Do this: Echo the listing word for word, from the line containing "You are a GUI" through the end of the listing. Leave the pictures out.

>>>>

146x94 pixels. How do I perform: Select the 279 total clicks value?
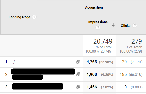(x=137, y=41)
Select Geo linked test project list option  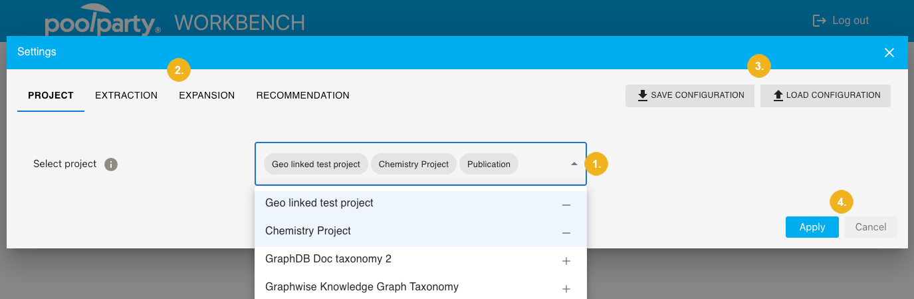point(319,203)
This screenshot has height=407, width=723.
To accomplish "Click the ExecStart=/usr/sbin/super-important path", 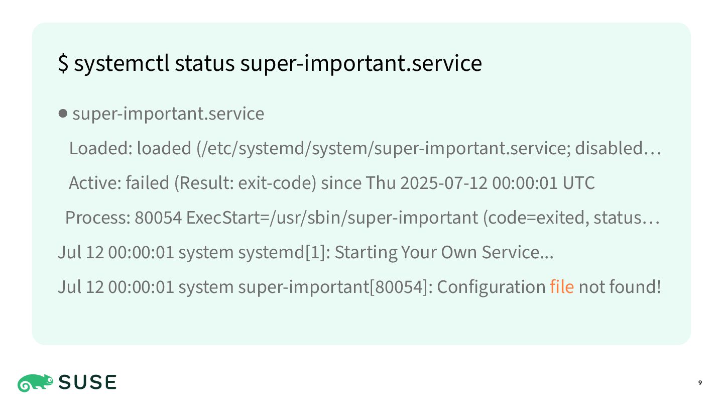I will pos(332,218).
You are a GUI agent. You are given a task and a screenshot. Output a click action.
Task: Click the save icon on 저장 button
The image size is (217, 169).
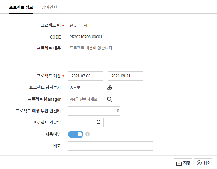tap(179, 163)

<<<<

Expected answer:
You are a GUI agent. You are given a task and a screenshot. Output a click action.
Task: Click the save icon on 저장 button
The image size is (217, 169).
tap(179, 163)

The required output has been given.